* What you have to do
Copy every line of the entries that has the string "Enable" in it.

Collected data entries:

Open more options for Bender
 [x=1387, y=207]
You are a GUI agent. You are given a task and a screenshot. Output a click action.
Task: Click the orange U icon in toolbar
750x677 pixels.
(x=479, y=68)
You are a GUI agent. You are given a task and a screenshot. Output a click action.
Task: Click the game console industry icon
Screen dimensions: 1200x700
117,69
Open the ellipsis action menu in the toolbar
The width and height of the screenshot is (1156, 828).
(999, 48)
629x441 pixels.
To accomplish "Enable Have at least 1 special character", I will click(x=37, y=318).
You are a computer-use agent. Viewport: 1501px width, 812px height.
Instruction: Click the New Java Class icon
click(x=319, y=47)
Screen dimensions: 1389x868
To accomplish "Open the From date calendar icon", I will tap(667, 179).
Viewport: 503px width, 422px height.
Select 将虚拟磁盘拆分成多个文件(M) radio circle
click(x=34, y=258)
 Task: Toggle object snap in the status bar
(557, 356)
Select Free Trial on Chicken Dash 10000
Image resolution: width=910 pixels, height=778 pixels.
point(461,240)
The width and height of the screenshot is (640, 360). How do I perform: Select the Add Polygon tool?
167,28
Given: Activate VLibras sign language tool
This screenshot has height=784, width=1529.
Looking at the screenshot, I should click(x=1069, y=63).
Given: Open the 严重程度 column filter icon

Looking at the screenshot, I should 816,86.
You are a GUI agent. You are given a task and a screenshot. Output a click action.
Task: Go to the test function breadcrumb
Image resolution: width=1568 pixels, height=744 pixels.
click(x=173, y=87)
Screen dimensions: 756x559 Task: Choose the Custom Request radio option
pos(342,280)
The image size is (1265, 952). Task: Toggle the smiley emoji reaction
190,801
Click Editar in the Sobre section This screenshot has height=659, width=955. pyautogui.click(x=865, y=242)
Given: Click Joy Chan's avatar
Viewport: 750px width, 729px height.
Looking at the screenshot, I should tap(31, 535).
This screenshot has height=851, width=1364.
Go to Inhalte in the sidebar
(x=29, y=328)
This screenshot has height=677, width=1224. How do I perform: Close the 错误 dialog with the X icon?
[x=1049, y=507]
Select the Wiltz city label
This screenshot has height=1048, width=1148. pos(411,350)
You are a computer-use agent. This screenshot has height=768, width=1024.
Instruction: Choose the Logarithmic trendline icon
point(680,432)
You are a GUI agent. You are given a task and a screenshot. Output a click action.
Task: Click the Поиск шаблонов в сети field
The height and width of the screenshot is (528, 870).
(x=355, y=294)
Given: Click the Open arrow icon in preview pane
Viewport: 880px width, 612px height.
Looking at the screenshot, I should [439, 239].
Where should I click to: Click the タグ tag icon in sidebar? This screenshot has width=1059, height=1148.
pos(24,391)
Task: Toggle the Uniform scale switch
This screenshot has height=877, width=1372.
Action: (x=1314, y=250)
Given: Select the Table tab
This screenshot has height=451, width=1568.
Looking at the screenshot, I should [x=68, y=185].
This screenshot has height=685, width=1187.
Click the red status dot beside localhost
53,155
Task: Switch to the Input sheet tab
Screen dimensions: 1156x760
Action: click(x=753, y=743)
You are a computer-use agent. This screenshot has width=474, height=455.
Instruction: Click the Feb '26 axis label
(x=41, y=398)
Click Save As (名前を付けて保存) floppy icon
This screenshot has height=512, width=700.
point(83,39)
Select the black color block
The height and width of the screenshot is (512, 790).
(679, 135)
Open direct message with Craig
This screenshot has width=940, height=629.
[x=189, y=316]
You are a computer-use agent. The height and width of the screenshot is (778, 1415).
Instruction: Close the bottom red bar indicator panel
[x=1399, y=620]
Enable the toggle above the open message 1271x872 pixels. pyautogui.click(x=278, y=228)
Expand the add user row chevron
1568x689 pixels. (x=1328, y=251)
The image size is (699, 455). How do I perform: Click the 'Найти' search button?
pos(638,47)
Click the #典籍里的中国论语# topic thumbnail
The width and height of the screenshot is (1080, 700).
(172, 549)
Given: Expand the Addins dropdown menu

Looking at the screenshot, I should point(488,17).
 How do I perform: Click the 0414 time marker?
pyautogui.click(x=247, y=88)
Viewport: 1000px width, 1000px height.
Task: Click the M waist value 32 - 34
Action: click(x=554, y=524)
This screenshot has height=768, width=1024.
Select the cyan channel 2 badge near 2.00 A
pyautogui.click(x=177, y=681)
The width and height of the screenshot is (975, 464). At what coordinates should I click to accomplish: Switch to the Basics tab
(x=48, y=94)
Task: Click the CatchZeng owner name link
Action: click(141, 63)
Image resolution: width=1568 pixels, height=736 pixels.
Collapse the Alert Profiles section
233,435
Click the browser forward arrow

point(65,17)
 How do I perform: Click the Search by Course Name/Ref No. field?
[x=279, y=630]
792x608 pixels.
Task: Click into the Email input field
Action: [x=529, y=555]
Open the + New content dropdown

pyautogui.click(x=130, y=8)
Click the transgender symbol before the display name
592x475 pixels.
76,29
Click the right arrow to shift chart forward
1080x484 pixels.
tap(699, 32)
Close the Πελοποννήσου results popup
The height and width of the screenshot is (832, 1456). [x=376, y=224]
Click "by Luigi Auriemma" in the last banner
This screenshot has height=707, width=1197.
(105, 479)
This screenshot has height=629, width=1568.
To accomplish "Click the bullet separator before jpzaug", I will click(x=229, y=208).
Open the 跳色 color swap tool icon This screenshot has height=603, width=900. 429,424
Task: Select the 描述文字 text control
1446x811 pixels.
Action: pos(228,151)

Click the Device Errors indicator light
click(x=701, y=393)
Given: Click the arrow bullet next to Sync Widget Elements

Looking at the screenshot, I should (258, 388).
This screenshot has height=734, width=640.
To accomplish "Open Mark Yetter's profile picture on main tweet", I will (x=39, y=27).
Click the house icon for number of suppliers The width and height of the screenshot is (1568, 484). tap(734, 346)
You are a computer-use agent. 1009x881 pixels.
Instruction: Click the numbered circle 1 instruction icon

* Solution
To accomplish "Enable Have at least 1 special character", I will click(x=37, y=318).
Enable the toggle above the open message 1271x872 pixels. pyautogui.click(x=278, y=228)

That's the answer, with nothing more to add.